- Input for this task -
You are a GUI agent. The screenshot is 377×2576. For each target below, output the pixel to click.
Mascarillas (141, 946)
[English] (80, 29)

...

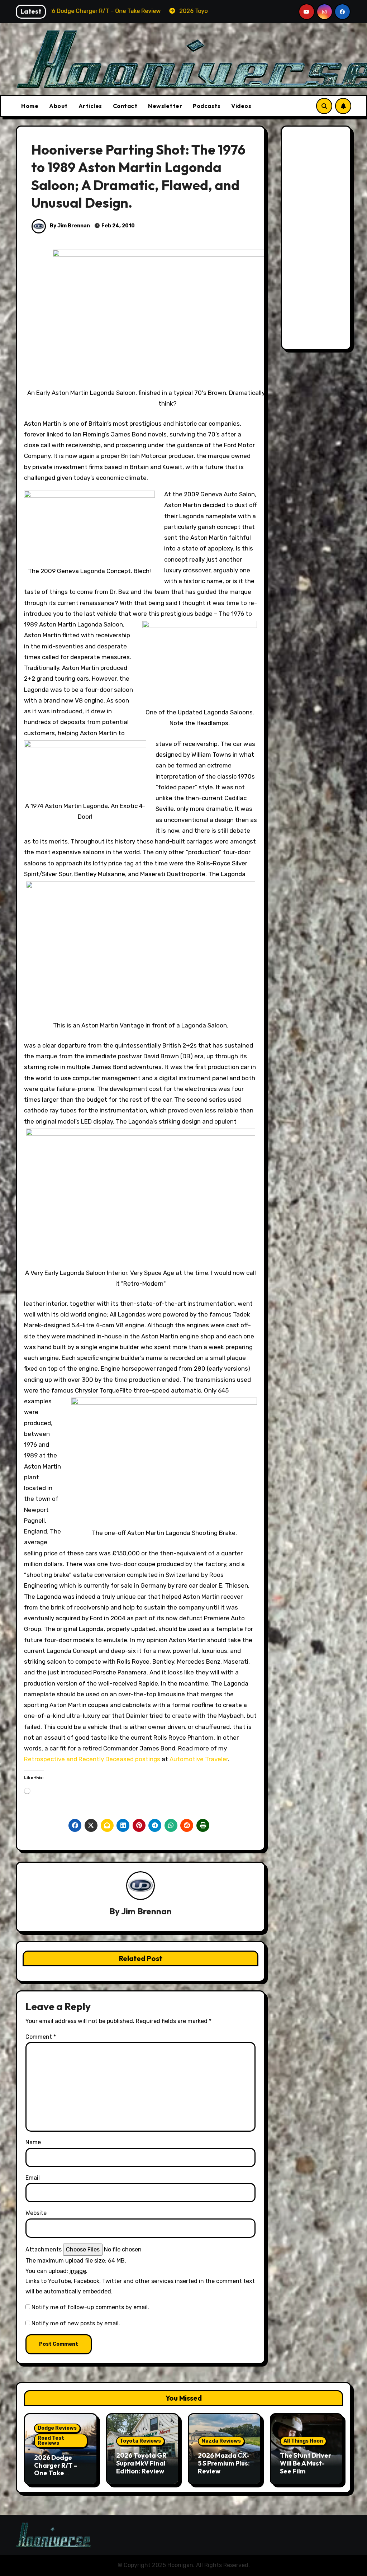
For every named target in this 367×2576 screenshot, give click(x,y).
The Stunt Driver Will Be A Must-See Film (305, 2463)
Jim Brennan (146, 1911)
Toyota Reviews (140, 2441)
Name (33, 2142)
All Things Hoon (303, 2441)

==

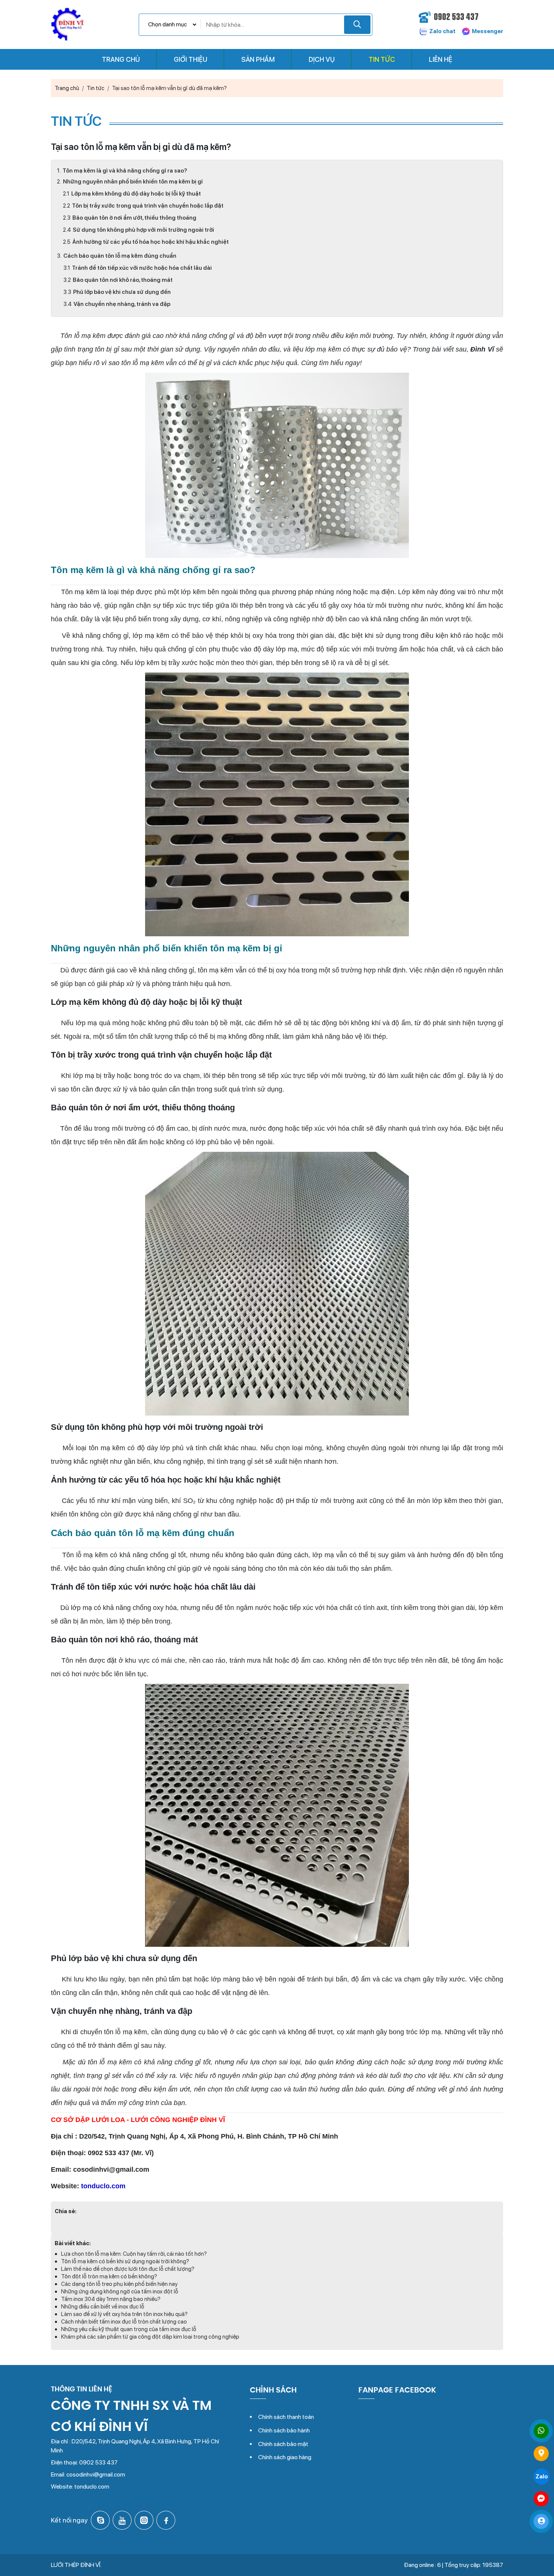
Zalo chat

- Problem to work on -
Return every line from the entries that holds the string "screenshot".

- Expected output -
You are a GUI agent. The screenshot is 377×2576. For each target below, output the pixel to click.
For every named target in this 367×2576 screenshot, give click(x,y).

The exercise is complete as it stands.